Le procès en appel de l'écrasement du Concorde d'Air France, qui va opposer durant deux mois la compagnie française à sa concurrente américaine Continental Airlines, s'est ouvert jeudi à Versailles.  

Le supersonique, longtemps symbole de luxe, d'avancée technologique et de fiabilité, s'était écrasé le 25 juillet 2000 quelques minutes après son décollage de l'aéroport parisien Roissy-Charles de Gaulle.

Les 109 passagers et membres d'équipage avaient été tués, ainsi que quatre personnes au sol.

À l'issue du premier procès, en 2010, Continental Airlines avait été désignée comme seule responsable.

Le tribunal correctionnel de Pontoise (nord de Paris) avait jugé qu'un DC10 de la compagnie américaine avait déclenché l'accident, en perdant une lamelle d'une quarantaine de centimètres sur la piste de décollage du Concorde, en partance pour New York.

Comme l'enquête technique quelques années plus tôt, la justice avait conclu que le Concorde avait roulé sur cette pièce et qu'un pneu avait éclaté, perforant le réservoir et provoquant l'inflammation du kérosène.
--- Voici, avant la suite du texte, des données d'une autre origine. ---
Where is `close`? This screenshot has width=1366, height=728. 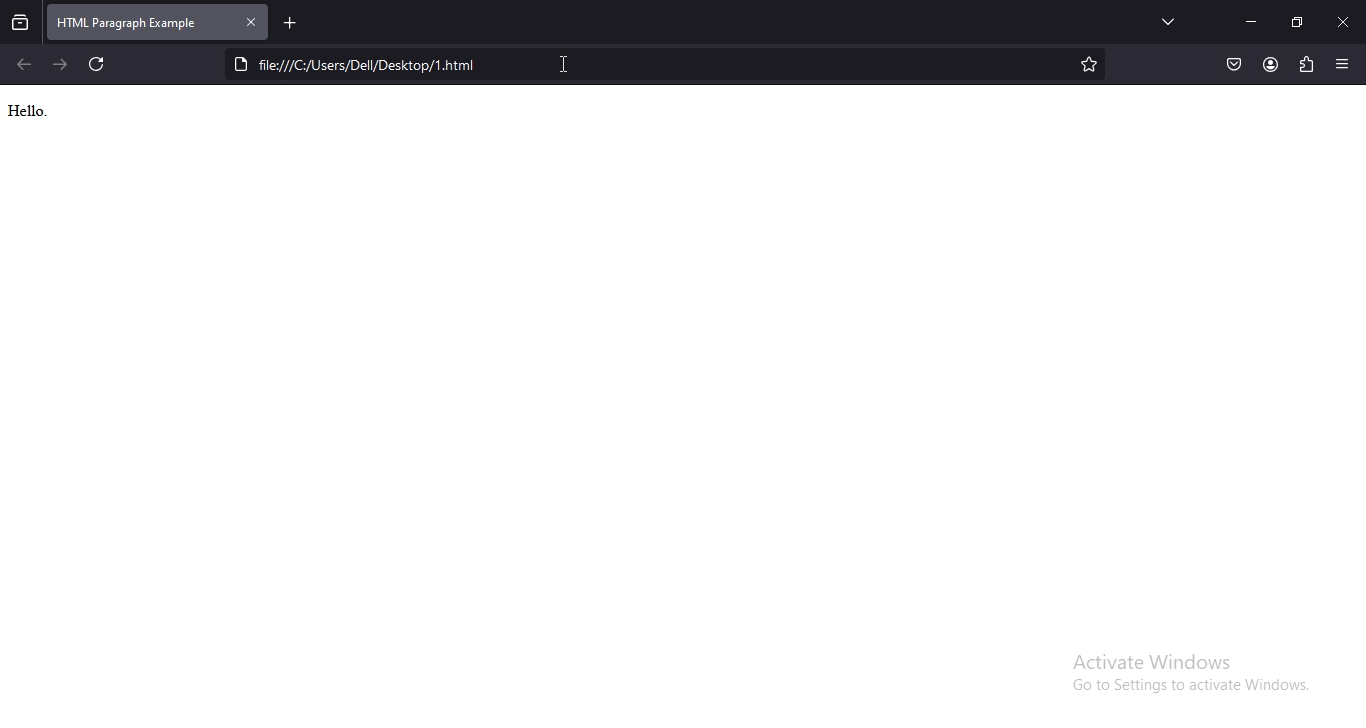
close is located at coordinates (1341, 19).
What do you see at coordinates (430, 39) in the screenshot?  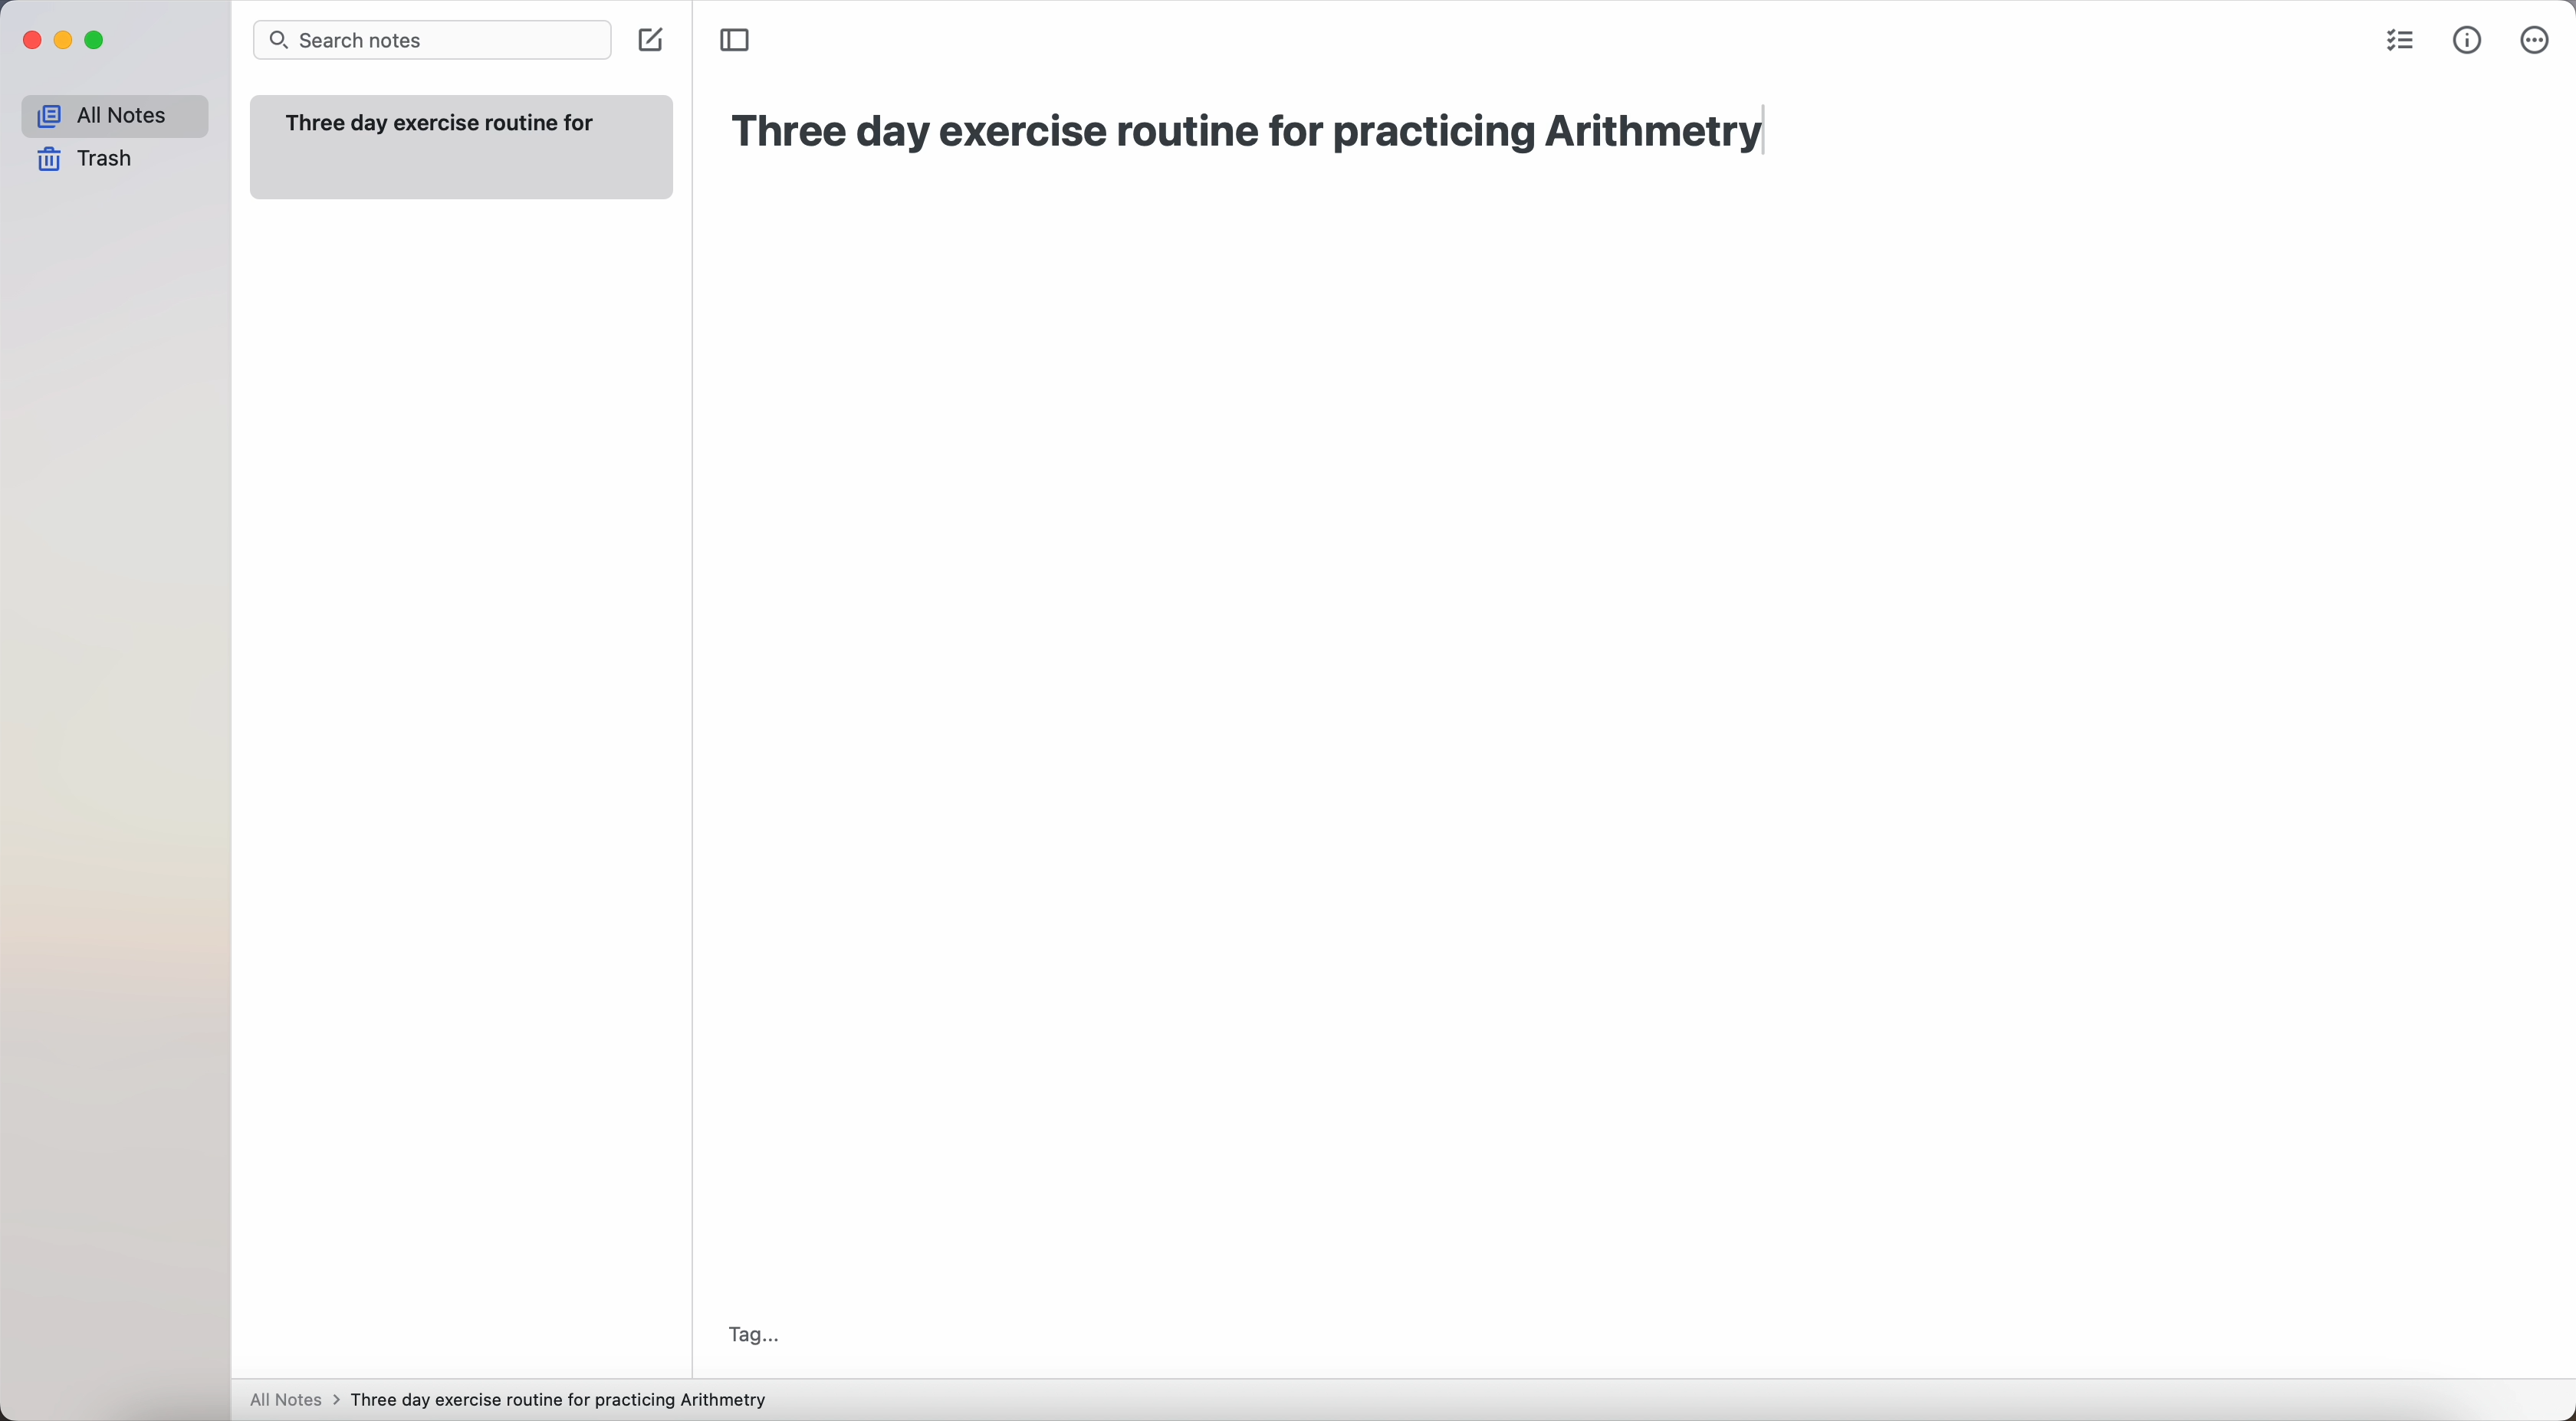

«Le dossier est vicié depuis l'origine», a affirmé devant la presse Me Olivier Metzner, avocat de Continental, à son arrivée au Palais de Justice.
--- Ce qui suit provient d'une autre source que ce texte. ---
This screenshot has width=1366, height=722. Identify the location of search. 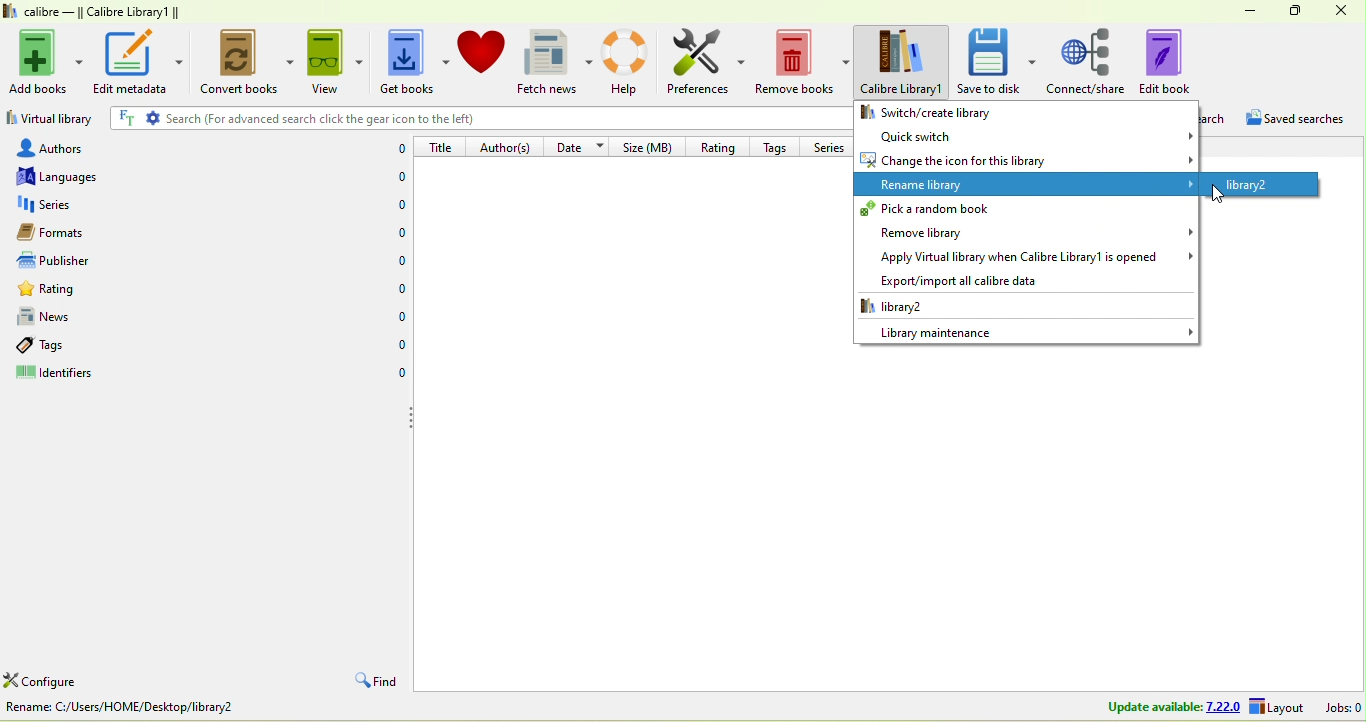
(1217, 120).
«Air France, partie civile, aurait pu se retrouver sur le banc des prévenus si (certains) experts n'avaient pas été des anciens salariés» de la compagnie, a-t-il ajouté.

«Continental essaie de rejeter la responsabilité sur Air France», a riposté Me Fernand Garnault, avocat de la compagnie française. «Nous sommes ici pour résister aux prétentions de Continental de voir Air France condamnée, médiatiquement du moins, à sa place».

Pour lui, «il y a bien un lien de cause à effet entre cette fameuse lamelle et l'accident».

En 201O, Continental Airlines avait été condamnée à une amende de 200 000 euros (263 000 $) et à verser un million d'euros (1,3 million de dollars) de dommages et intérêts à Air France. Un de ses employés avait écopé de 15 mois de prison avec sursis pour avoir mal fixé la pièce incriminée, son chef d'équipe étant relaxé.

Le tribunal avait écarté la thèse défendue par Continental Airlines, selon laquelle l'avion aurait pris feu avant même d'avoir roulé sur la pièce incriminée.

Le premier procès avait fait «de nombreuses impasses», a affirmé Me Metzner, espérant que celui-ci se déroulerait «sur des bases plus saines».

Il va notamment faire citer 18 témoins ayant «vu le Concorde en feu avant la lamelle», a-t-il dit.

Trois anciens cadres français de l'aéronautique avaient été relaxés en première instance, le tribunal ayant jugé qu'ils n'avaient pas commis de «faute caractérisée» dans le suivi du supersonique, affecté par des incidents de pneus à répétition durant sa carrière.

Tous doivent être rejugés jusqu'au 9 mai, le parquet ayant fait appel de l'ensemble du jugement.

Les avocats d'Henri Perrier, ex-directeur du programme Concorde chez Aérospatiale (aujourd'hui fondu dans EADS), devaient demander un renvoi du procès, leur client ne pouvant y assister pour raisons de santé.

Un procès sans lui est «inconcevable», a déclaré devant la presse l'un de ses avocats, Me Christian Buffat.

Enfin, les avocats de deux prévenus français, Jacques Herubel, ancien ingénieur chez Aérospatiale, et Claude Frantzen, ex-cadre de la Direction générale de l'aviation civile (DGAC), contestent le fait que le parquet de Pontoise ait fait appel de la relaxe de leurs clients, alors que celle-ci était conforme aux réquisitions de ce même parquet.